Cinefex was already going strong when these two franchises first hit the screens, reporting on Raiders of the Lost Ark in 1981 (issue #6) and on Ghostbusters and Indiana Jones and the Temple of Doom in 1984 (issues #17 and #18 respectively). So we’re perfectly placed to ask the question: ‘Did visual effects techniques change significantly in the years between the original movies and their sequels?’ If we’re lucky, Cinefex might just help us dig up the answer.

Ghostbusters II

It’s ILM visual effects supervisor Dennis Muren who sets the scene for this backstage look at Ghostbusters II. ‘The first Ghostbusters set the trend for short production and postproduction schedules,’ he says, ‘and this one was worse. Ghostbusters II had by far the shortest schedule of any film I have ever worked on.’

rc40gbThis is a well-rounded article, with the customary Cinefex ultra-detail supplemented by Dan Aykroyd’s insights into the development of the script, recollections from all the actors of filming in New York City and executive producer Michael Gross’s overview of the whole effects process.

It seems Gross spent a lot more time at ILM than director Ivan Reitman. ‘[ILM] asked what Ivan was like to work with,’ he says. ‘”Well,” I said, “… you’re hardly going to see him.”‘ What a contrast to some of the hands-on directors who have appeared in some other editions of Cinefex we’ve revisited. ‘Michael Gross has a very good eye for performance,’ says creature and makeup effects designer Tim Lawrence. ‘He was always on set.’ Still, Gross asserts that the relationship between the director and ILM was excellent: ‘The communication between Ivan and Dennis was so good that it didn’t matter.’

The comedic, improvisational nature of Ghostbusters II presented ILM with some serious challenges, as did a release date that kept shifting to earlier and earlier in the calendar. In the end the pressure proved too much. ‘We peaked out at a hundred and eighty shots,’ says Dennis Muren, ‘and we could not take on any more without jeopardising the whole film.’ Overflow work went to Available Light, VCE and Apogee.

Turning to the visual effects, yet again we sense the drive of the VFX professional constantly to create something new. ‘What I wanted to do with the film,’ says Muren, ‘was to try and create ghosts that nobody had ever seen before.’ Muren and his team tapped every technique they knew and developed more beside, creating a ghost nanny through a combination of live performance and puppetry, bringing the Statue of Liberty to life, turning the animated nutrona beams into lassos and projecting footage of the flying Scoleri brothers on to mirrorplex while manipulating the flexible material with motion-controlled push rods to ‘make them go round curves, stretch out at certain points and even bulge.’

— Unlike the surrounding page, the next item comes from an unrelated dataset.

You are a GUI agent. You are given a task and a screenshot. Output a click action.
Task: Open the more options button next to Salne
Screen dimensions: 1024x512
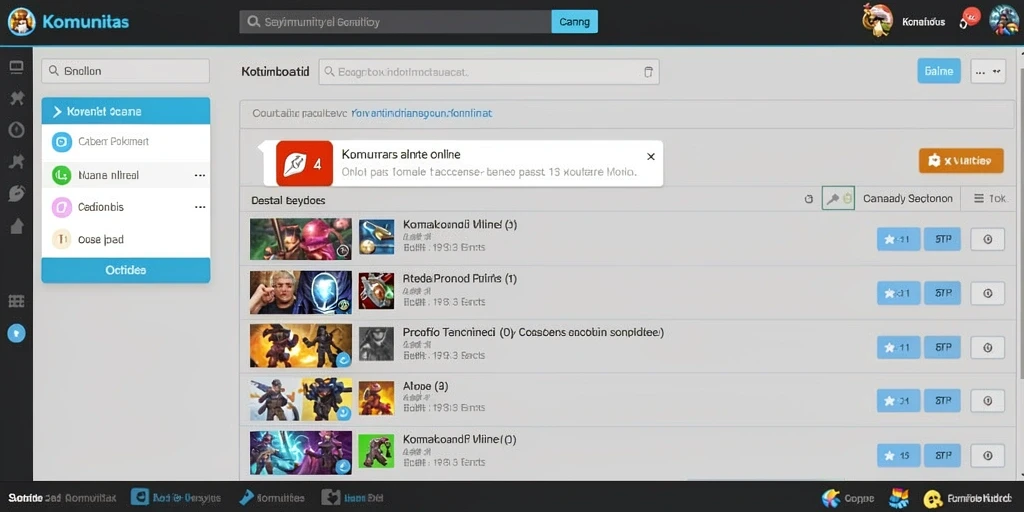[988, 71]
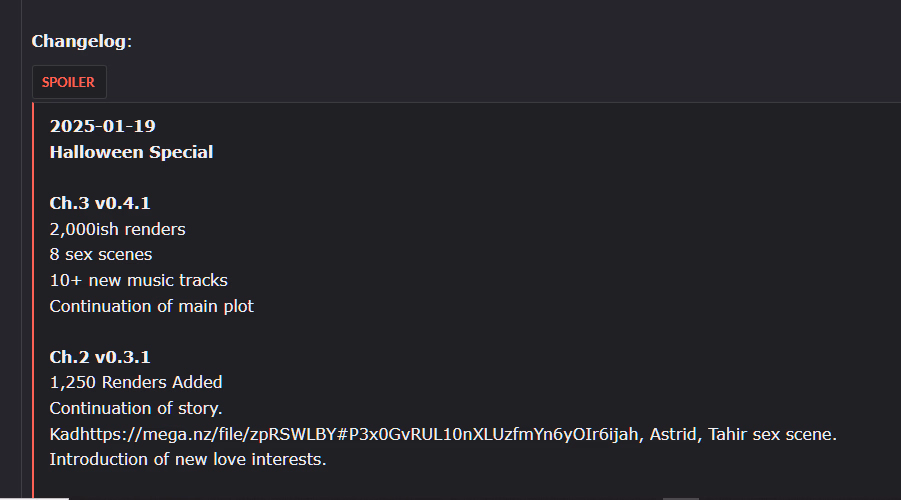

There are some entertaining anecdotes, both from the production shoot (Harold Ramis likens cramming himself and his fellow actors into a cramped and freezing manhole on a New York street as ‘being trapped in a mine cave-in or the Armenian earthquake’) and from the effects stage (when the gimbal used to move the full-scale Statue of Libery head wasn’t falling apart, it was pitching enough to make the actors feel seasick: ‘It was a little scary,’ remarks Bill Murray).

And there was slime. Lots of slime. There’s even a complete recipe for slime from physical effects supervisor Chuck Gaspar. ‘You could actually eat the stuff,’ he says. ‘It would not have any taste, but you could eat it.’

When it comes our quest to unearth key visual effects trends of the 1980s, Eisenberg’s article does indeed bring forth some buried treasure. For example:

  • Computers were taking over. I’m not talking CGI, but about the use of computers to control an ever-expanding variety of stage effects, in this case animatronic creatures. ‘We could record the initial [facial] performance,’ says Tim Lawrence, ‘keep the parts we liked, and then … electronically edit the other functions a channel at a time … This could then be played back as stored, or speeded up and slowed down at the touch of a keystroke.’
  • Moving the camera to avoid the ‘locked-off curse.’ According to director of effects photography Mark Vargo, ‘On the first Ghostbusters, the camera was locked off … On the second show, we were able to move the camera quite a bit … Optical can handle [composites with camera moves] today in ways we could not have done as easily five years ago.’
  • Methocel. One of the key ingredients used in the giant river of slime flowing beneath New York City was the thickening agent methocel. I’ve lost count of how many times this gloopy stuff was used in the effects films of the 1980s. (Okay, I’m pulling your leg. Methocel is hardly a trend. But that stuff just gets everywhere, you know?)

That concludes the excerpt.